Udel, her paternal grandmother, was more elusive, the bowl of borscht in Warsaw unlocking an unexpected conjuring of her unknown ancestor. “Too soon, I was tipping my bowl to scoop out the last sweet-sour mouthfuls, wondering whether you could remember a place you’d never been, or know a person you’d never met,” Reichert writes. “My father’s mother, Udel, must have made borscht from beets like these. It must have tasted just like this.”

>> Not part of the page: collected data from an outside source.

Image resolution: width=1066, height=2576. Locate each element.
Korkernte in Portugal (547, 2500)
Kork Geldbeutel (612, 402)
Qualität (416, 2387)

The connection with the unknown past that she hadn’t given herself permission to explore—along with giving herself the permission to not always be a good  girl—strengthened Reichert. In the books pages, she also clearly knows she needs to resolve an unspoken source of disappointment with her beloved father: her decision to divorce as a very young woman. The two are communicating simply yet deeply—as they seem to have forever—in a way that not everyone is privileged enough to have experienced within their families. 

As she gently approaches him about that fraught stage of her life, she embraces the complexities and contradictions of being both her father’s daughter and herself. No longer coloring her hair (like a good girl might), she stops to look at herself at the end of the book, summing up her journey. “At the mirror, my skin is wrinkled, but it fits better than ever before,” she writes. 

—Ivy Lerner-Frank is a food, fiction, and creative nonfiction writer based in Montreal.